▶ **Task to carry out**
Your copy should hold only the lines from the one with "You are a GUI" to the one with "The image size is (2388, 1230).", both included, each exactly as it stands below, with no pictures.
*** Block opens ***
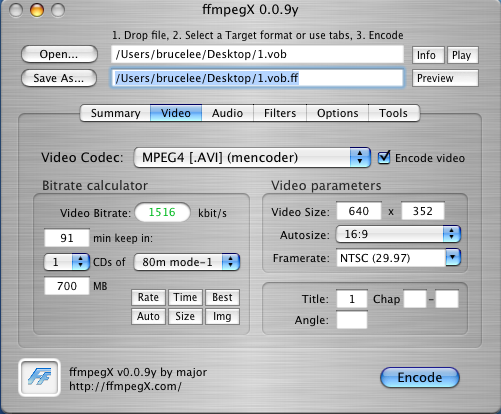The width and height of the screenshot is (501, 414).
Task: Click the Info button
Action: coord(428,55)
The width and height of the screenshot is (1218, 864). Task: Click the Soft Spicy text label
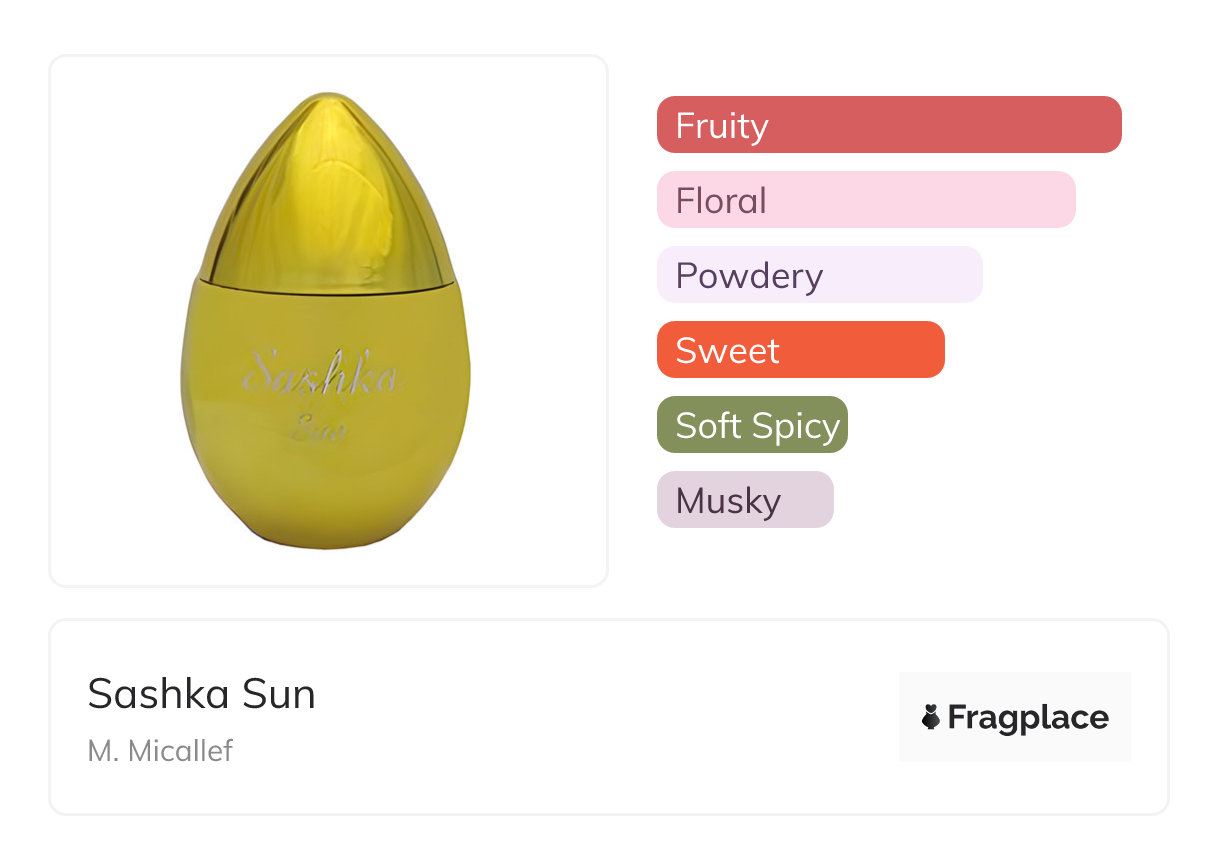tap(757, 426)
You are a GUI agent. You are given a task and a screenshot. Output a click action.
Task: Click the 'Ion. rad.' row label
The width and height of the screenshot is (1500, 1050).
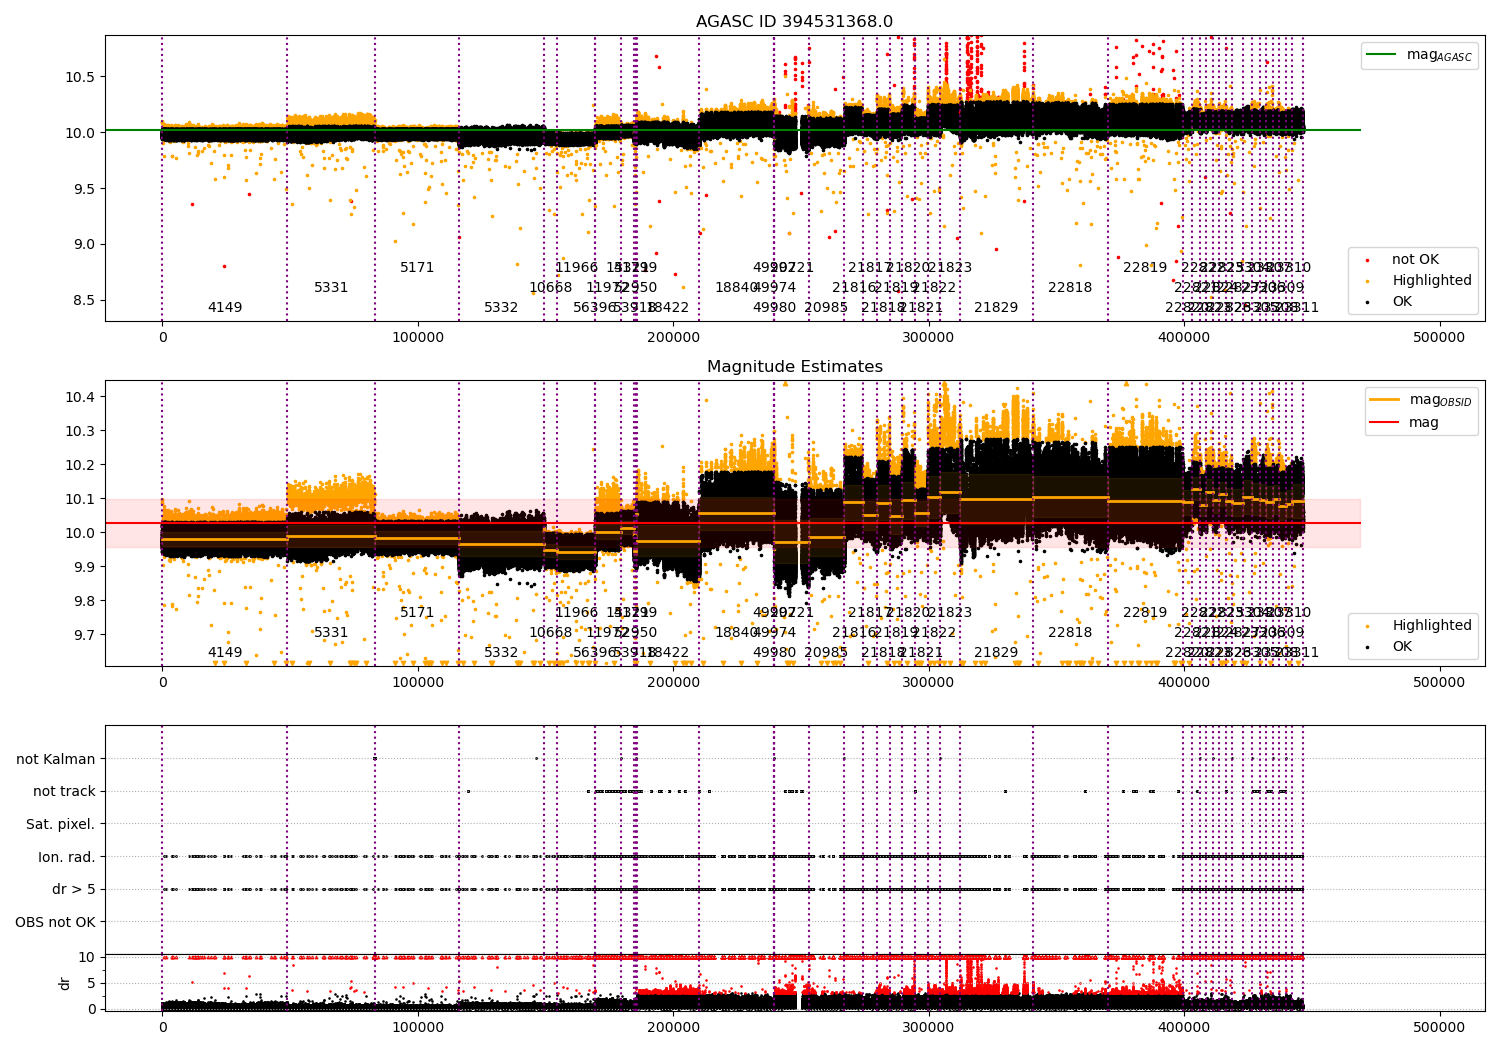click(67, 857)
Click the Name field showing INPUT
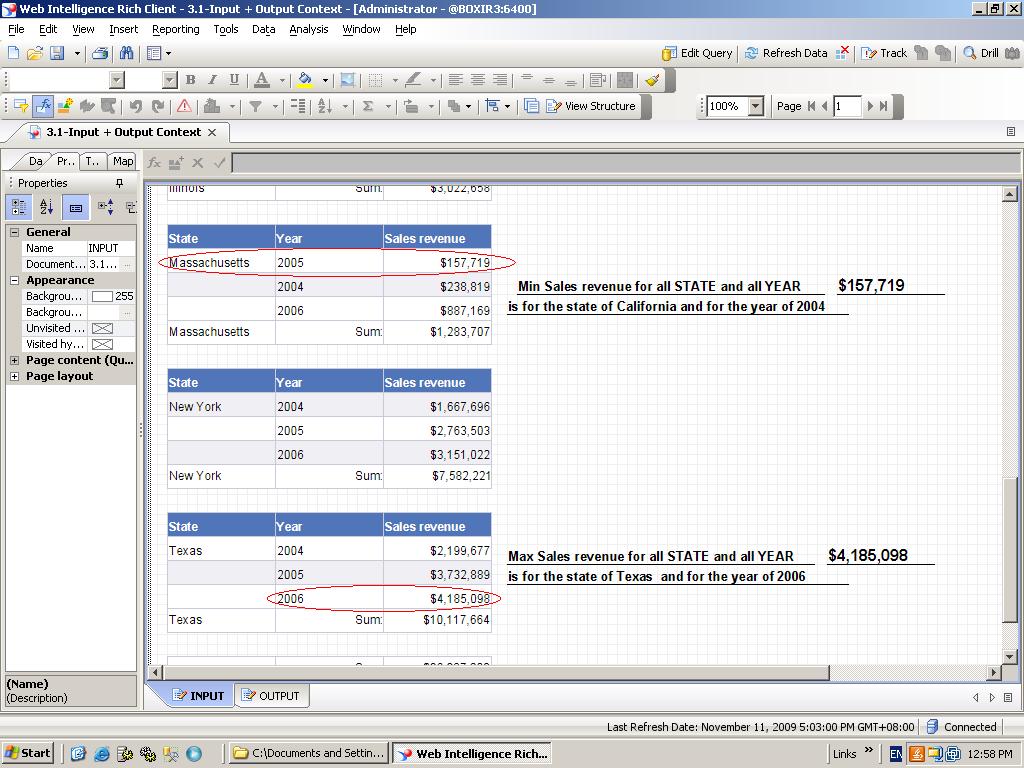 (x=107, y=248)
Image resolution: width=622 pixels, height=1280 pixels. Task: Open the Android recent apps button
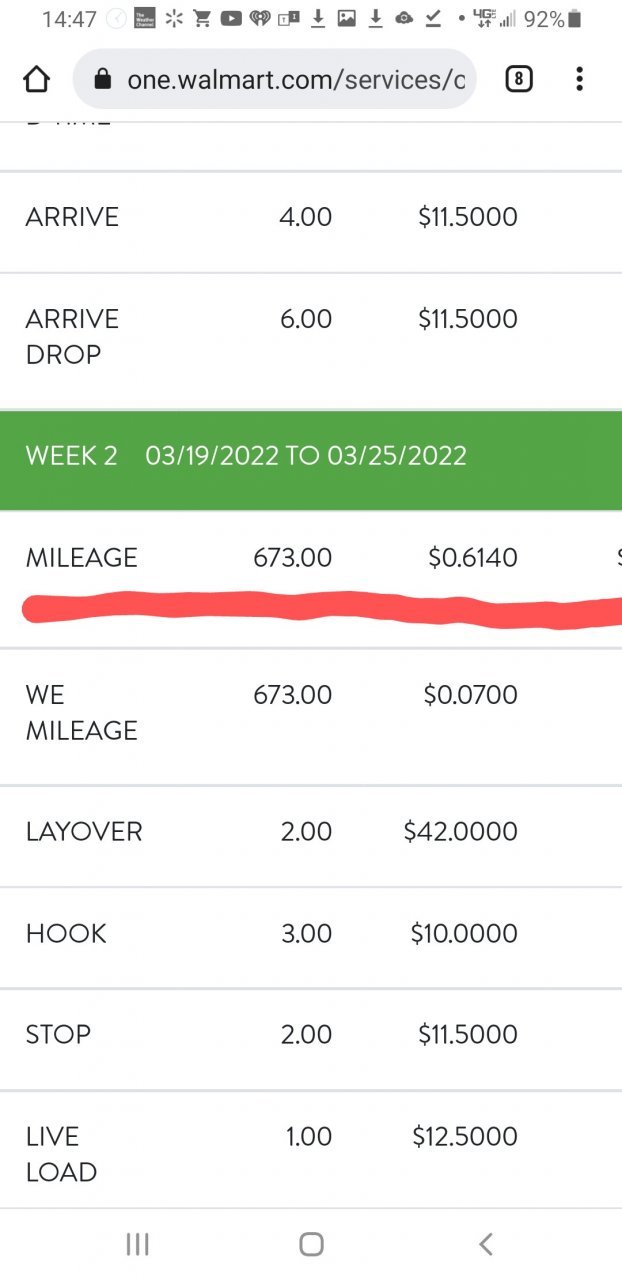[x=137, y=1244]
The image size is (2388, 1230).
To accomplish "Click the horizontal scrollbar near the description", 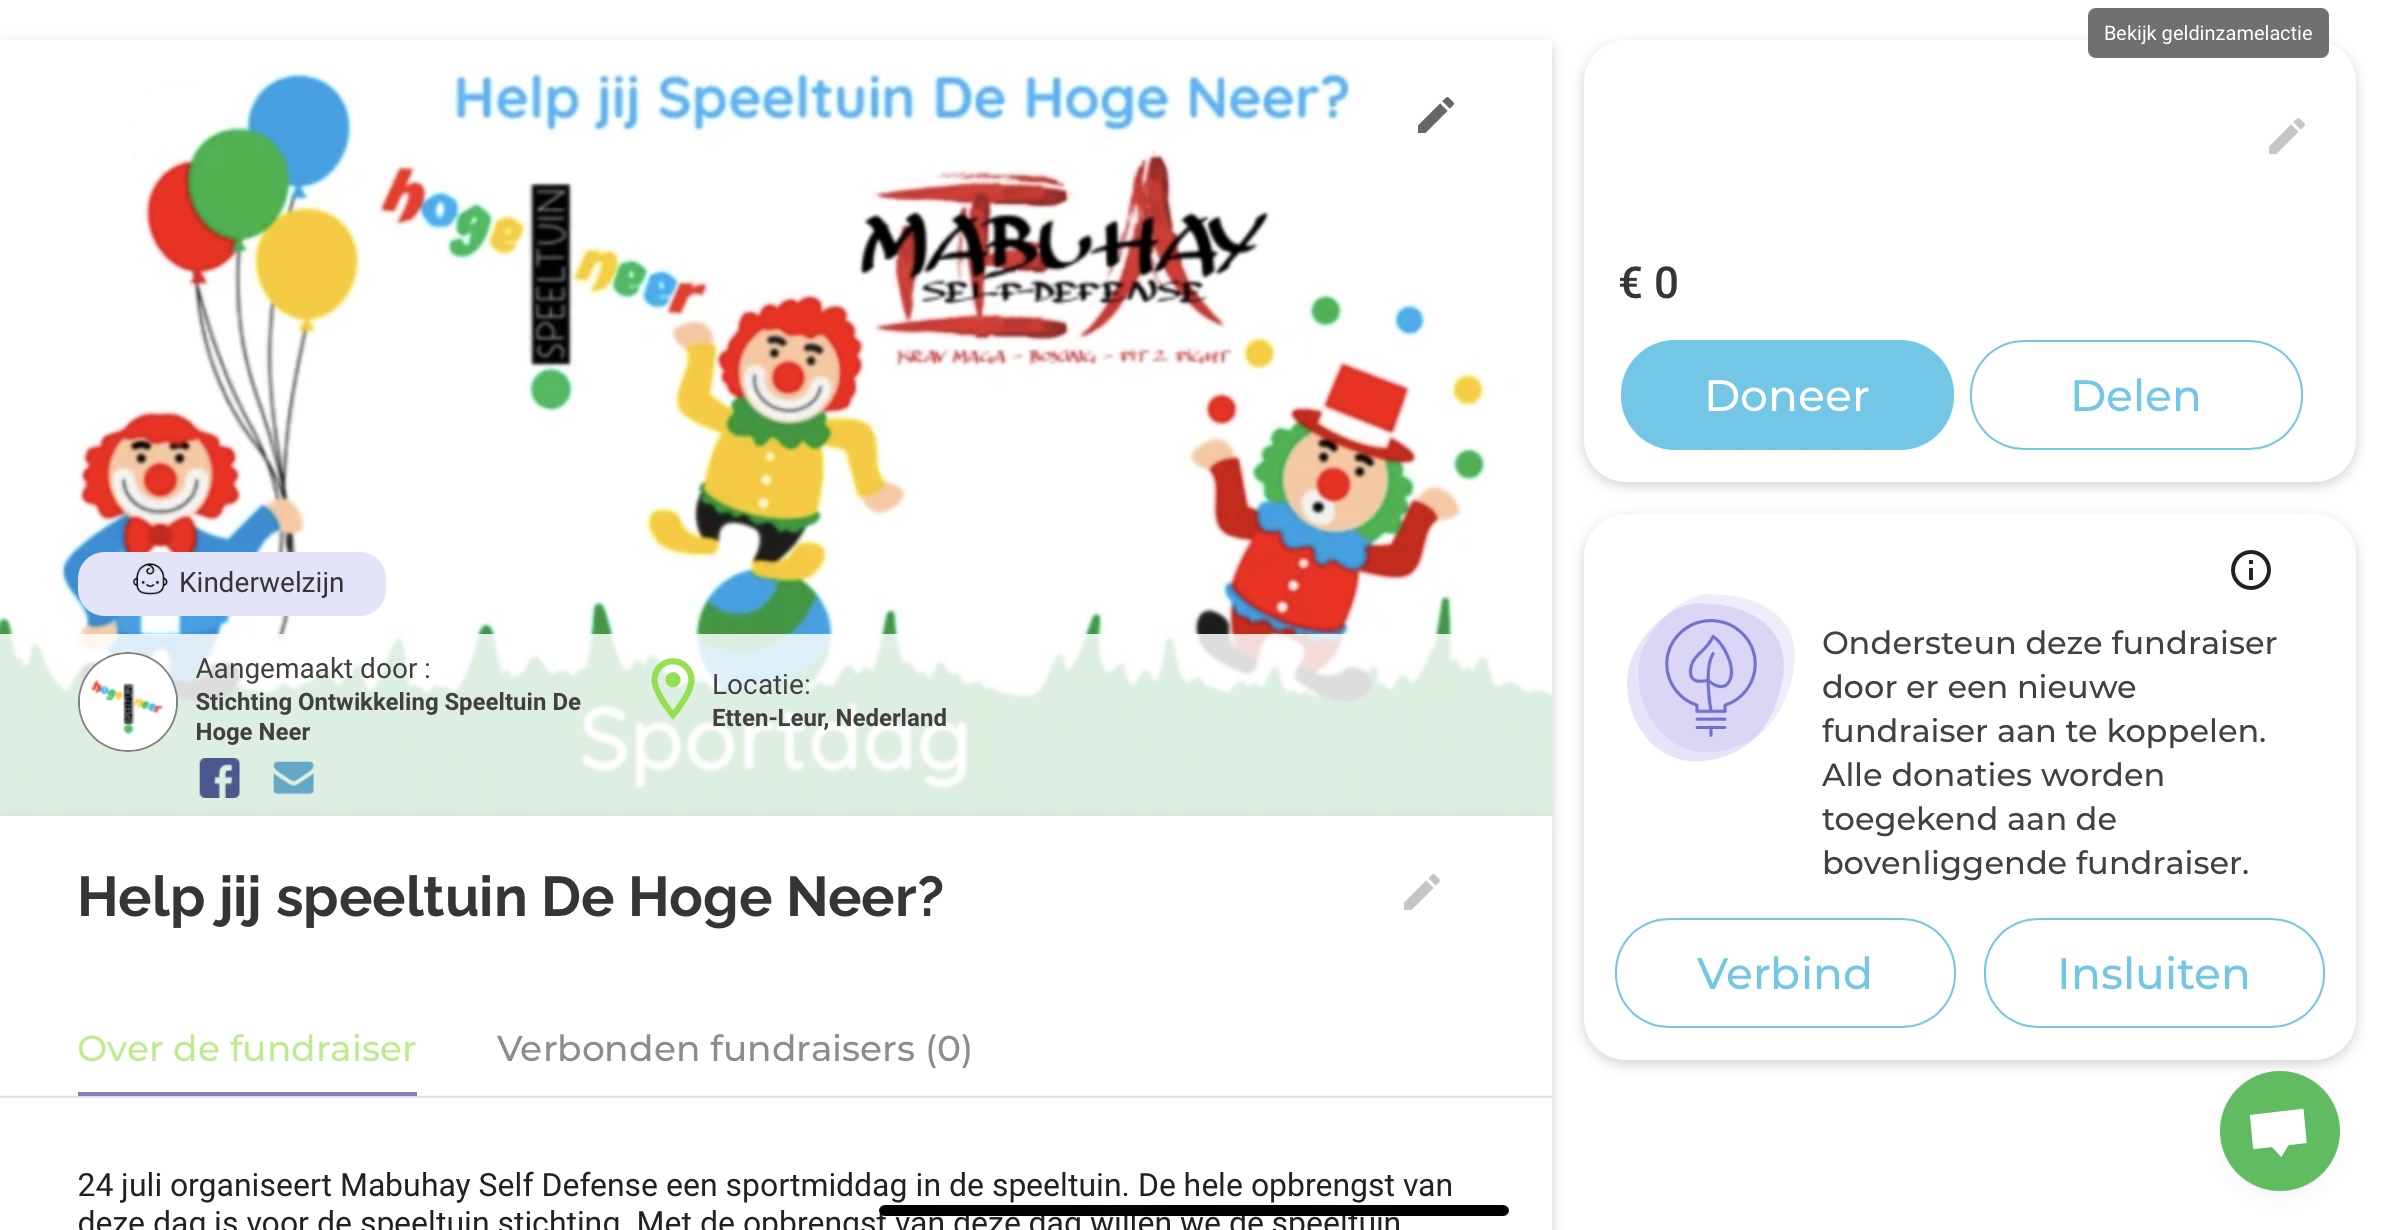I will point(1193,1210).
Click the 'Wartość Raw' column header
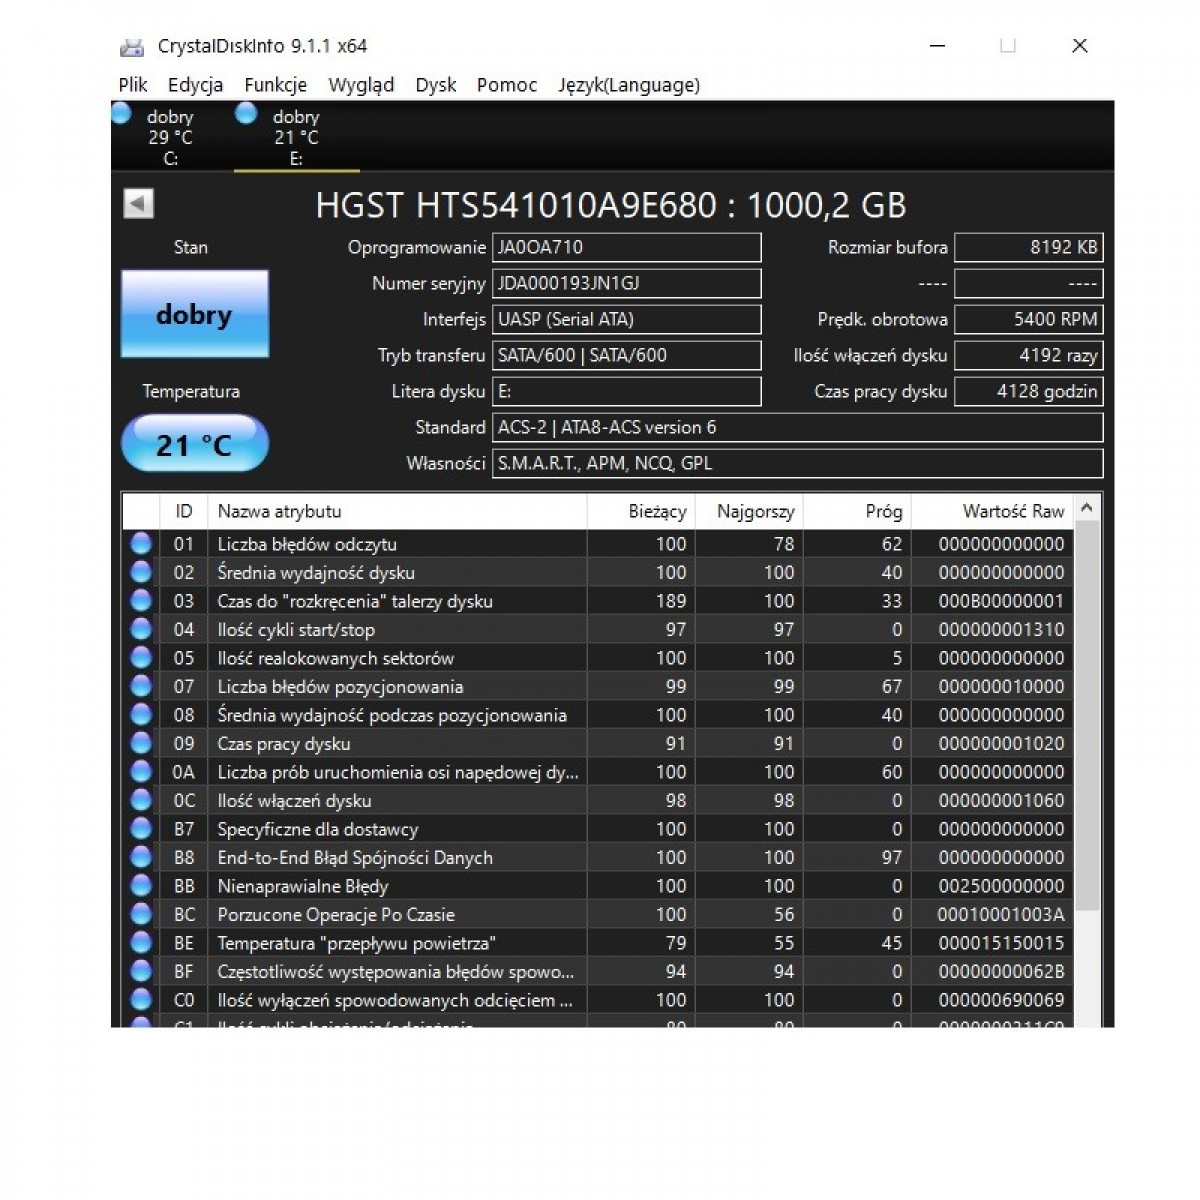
*** Block closes ***
▶ **Written response**
You are a GUI agent. You are given a task and a screenshot. Output a click action.
Task: Click the 'Ion. rad.' row label
The width and height of the screenshot is (1500, 1050).
click(67, 857)
Click the Name field showing INPUT
 (x=107, y=248)
Image resolution: width=622 pixels, height=1280 pixels. Task: Open the Android recent apps button
[x=137, y=1244]
The image size is (2388, 1230).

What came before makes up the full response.